Thanos: query: inflated rate during counter reset

Created on 12 Jul 2019  Â·  18Comments  Â·  Source: thanos-io/thanos

Version 0.5.0 on go1.12.5

I'm sometimes seeing unexpected spikes in my rate queries during counter resets:
rate vs count

The deduplicated counter is an accurate representation of the two replicas:
count_by_replica

Looking at the numbers with dedup=false there's a small overlap where one of the replicas reports the reset a few samples before the other, which might be a factor if the rate is being calculated across replicas:

ts | replica a | replica b | deduplicated | [5m] rate
-- | -- | -- | -- | --
1562945818 | 46906 | 47000 | 47000 | 2.4
1562945832 | 42 | 47000 | 47000 | 2.31
1562945846 | 66 | 47000 | 66 | 168.8
1562945860 | 66 | 115 | 66 | 164.81
1562945874 | 66 | 115 | 66 | 162.58
1562945888 | 66 | 201 | 201 | 163.5

bug query hard duplicate help wanted P0

Most helpful comment

Ok, so the issue is caused by counter resets as suspected. The root cause is that because of those resets and one replica managing to scrape the target one more time than the other it has higher counter value. Illustrated on the next two figures. There were timeouts on target scrapes and some target restarts during that observation time.
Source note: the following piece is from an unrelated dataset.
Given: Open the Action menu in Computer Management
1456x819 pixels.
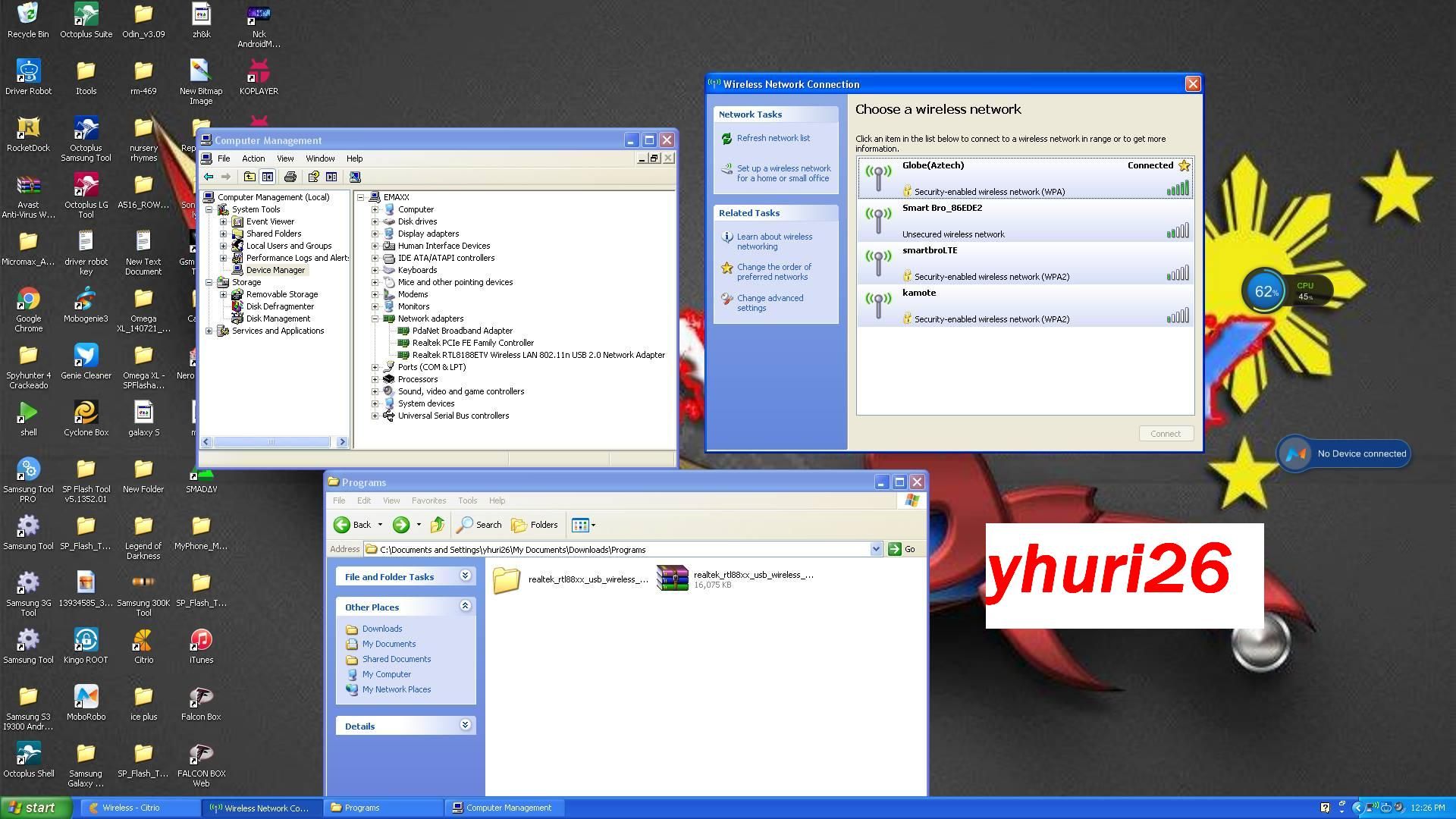Looking at the screenshot, I should (253, 158).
  1. Raw data in the chunk returned by the Thanos query for the query for both replicas
    chunk_data

  2. Data returned by the iterator with counter resets applied
    iterator_data

This data chunk is returned by the Thanos query for instant query increase(metric_name[2m]).
The time range used for evaluation 2m is highlighted with the yellow stripes. The blue replica a has lower timestamps of data points which is preferred by the deduplication algorithm so it is the main replica. But if this replica goes down, the algorithm will switch after applying the penalty to the backup b replica. But this other replica has lower value which is then treated in increase or rate function evaluation as a reset and is handled that way. So the b replica value is added to the previous a replica value. This leads to those enormous spikes.

Few interesting findings:

  • the counter reset handling is applied on two places:
  • Using the CounterSeriesIterator causes the query to be affected by the data out of the range selector time interval, If the deduplication took place before applying the counter resets (as on the figure 1) the result will be ok.
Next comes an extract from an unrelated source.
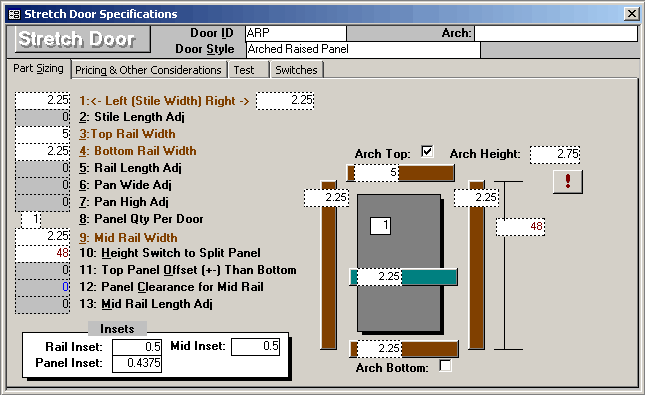This screenshot has width=645, height=395.
Task: Open the Switches tab
Action: (296, 70)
I tried to switch to the newChunkSeriesIterator(its) here same way as other aggregates and it resolves this one particular issue.
https://github.com/thanos-io/thanos/blob/865d5ec710b5651ead08a7dc73864a6f5dbeeaa9/pkg/query/iter.go#L143

But I'm sure the CounterSeriesIterator has it's reason to be there so it won't be definitely so easy :)
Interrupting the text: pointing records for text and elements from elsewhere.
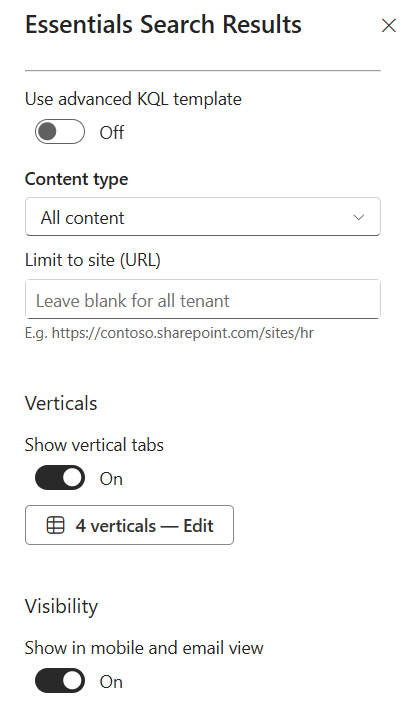402x707 pixels.
Task: Turn off Show vertical tabs switch
Action: coord(60,478)
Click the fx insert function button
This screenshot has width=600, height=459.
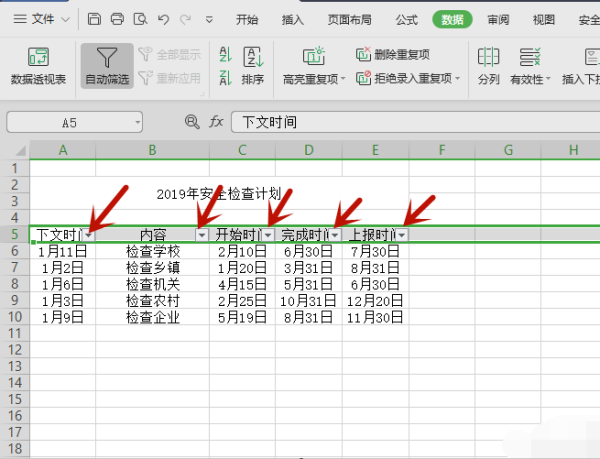click(x=216, y=122)
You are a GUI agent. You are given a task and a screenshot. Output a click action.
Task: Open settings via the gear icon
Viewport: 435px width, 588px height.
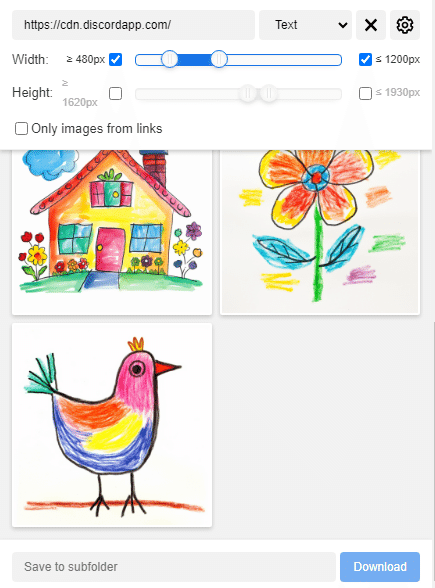405,25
Unfortunately we are hitting this issue from time to time and when it happens in SLO calculations it ruins them completely so it is pretty serious bug for us.. I'd be glad to fix it but we need to discuss how to do it. Applying deduplication before the counter resets could solve it but I'm not sure if this is the right way or should we switch to completely different solution of deduplication?

All 18 comments

I have to look more closely into it but I think we are also seeing this bug from time to time jus did not find the time to analyze it.

I am also seeing a very similar issue where the following query:
avg(rate(node_cpu_seconds_total{mode="idle"}[1m])) by (hostname)*100.00

Host-1 = 98.98200000001816
Host-2 = 1596023.3499794072
Host-3 = 95.270366926

To add a further comment - if I add the following filters:

  • replica="prometheus-0"
  • replica="prometheus-1"
  • replica="prometheus-2"
  • replica=~"prometheus-[0|1]"
    The results are all ok - if I mix in the any of the following filters the results are incorrect:
  • replica=~"prometheus-[1|2]" - max value seen in returned query 110
  • replica=~"prometheus-[0|2]" - result value seen in returned query 500,000
    So the addition of the 3rd replica seems to cause the "rate / irate" function to misbehave - there are no unusual logs in the thanos-sidecar or the thanos query or the prometheus.

Version used is .6

Further comment the spikes I am seeing are not related to counter resets.

So I finally found the time to look into this.

I think the issue is in de-duplication in combination with increase or rate and somehow frequent holes in HA Prometheus replicas (rolling update + some SD delay, rolling update of HA Prometheus instances, target's /metrics endpoint randomly timing out). Unfortunately I'm not able to simulate it.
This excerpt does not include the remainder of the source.